[net.startrek] On Spock's Death

smw@tilt.UUCP (Stewart Wiener) (04/24/84)

From the responses to the survey, three views of Spock and his death, 
including my own.  Of psychological interest, if nothing else. :-)
Quoted, I should note, by permission.

>From Roger Noe (ihlts!rjnoe):
	Sure, I was deeply hurt when Spock died.  While pointing out
that I have a very good grip on reality (whatever it may be), I felt I
had lost a special friend.  In many ways, Spock was AND IS real to me.
The fact that he never has existed (or will exist) is irrelevant.  I
know he is primarily a work of art, not a substantial being, but to me
he was and is real and "alive" in the sense that I have an understanding
of his philosophy and his way of thinking.  I know Spock better than I
know anyone in this world with the important exceptions of myself and
my spouse.  Note that this includes the people I consider my close
friends.  That makes Spock an especially close friend.  I cannot
comment on the cause, but I can observe that Spock and I have many
similarities when it comes to thinking and feeling, particularly so 
now that Spock has accepted his humanity.

(ROWS)
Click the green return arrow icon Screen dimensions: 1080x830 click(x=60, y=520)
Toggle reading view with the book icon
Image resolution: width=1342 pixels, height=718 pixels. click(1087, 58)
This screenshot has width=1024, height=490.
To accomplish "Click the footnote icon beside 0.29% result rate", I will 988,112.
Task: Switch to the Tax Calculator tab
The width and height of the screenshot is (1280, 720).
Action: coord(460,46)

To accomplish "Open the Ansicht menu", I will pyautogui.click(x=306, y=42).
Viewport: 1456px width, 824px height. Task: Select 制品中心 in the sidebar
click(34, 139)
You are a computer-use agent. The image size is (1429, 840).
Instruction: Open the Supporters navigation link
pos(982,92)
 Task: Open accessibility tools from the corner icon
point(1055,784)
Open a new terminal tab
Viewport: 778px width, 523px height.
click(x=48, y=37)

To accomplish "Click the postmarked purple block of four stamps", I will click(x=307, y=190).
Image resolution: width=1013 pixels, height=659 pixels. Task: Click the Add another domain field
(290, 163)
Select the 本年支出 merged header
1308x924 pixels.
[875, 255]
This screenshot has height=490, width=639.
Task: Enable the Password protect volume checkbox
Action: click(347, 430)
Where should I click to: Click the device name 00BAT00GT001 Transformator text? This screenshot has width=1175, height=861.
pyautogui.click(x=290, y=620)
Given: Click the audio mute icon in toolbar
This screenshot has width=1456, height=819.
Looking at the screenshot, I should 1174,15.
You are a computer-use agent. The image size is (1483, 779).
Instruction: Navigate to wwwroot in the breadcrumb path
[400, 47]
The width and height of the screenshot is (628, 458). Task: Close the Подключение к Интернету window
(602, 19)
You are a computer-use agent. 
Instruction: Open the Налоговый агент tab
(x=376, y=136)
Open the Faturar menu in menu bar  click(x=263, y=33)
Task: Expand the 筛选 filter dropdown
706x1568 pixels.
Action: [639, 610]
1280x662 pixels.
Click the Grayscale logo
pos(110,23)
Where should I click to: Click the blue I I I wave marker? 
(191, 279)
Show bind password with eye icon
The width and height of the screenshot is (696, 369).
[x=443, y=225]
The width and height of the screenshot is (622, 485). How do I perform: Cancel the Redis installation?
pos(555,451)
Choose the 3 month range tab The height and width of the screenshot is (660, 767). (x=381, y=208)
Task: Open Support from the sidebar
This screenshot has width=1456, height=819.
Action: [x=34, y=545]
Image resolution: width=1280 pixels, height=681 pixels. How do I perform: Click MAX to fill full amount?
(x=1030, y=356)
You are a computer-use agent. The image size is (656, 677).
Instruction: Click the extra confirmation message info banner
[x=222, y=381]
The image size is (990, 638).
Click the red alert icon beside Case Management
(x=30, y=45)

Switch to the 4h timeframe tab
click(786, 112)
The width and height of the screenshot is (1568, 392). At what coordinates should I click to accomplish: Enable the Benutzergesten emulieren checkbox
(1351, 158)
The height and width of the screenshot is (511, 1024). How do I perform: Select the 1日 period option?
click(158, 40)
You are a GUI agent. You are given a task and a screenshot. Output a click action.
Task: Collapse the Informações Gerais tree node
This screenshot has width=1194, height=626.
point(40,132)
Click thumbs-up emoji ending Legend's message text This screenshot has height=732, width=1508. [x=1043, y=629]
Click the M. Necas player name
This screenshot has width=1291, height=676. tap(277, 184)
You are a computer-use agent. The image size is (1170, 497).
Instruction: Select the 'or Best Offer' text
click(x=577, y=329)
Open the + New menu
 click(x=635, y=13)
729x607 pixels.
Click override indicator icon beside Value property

(STATED PROBLEM 1) In the Spock post, what did Roger Noe say he felt he had lost when Spock died?
(STATED PROBLEM 2) From the Spock post, set down the part that opens with the words containing "[net.startrek] On Spock's" and closes with "note, by permission.".
(STATED PROBLEM 3) Decide whether each statement agrees with the Spock post, and quote the words that settle it: (a) The views were quoted with permission. (b) Roger Noe holds that Spock has actually existed. (c) Roger Noe explains the cause of his similarities to Spock.

(WRITTEN RESPONSE 1) A special friend.

(WRITTEN RESPONSE 2)
[net.startrek] On Spock's Death

smw@tilt.UUCP (Stewart Wiener) (04/24/84)

From the responses to the survey, three views of Spock and his death, 
including my own.  Of psychological interest, if nothing else. :-)
Quoted, I should note, by permission.

(WRITTEN RESPONSE 3)
(a) Yes: "Quoted, I should note, by permission."
(b) No: "The fact that he never has existed (or will exist) is irrelevant."
(c) No: "I cannot comment on the cause"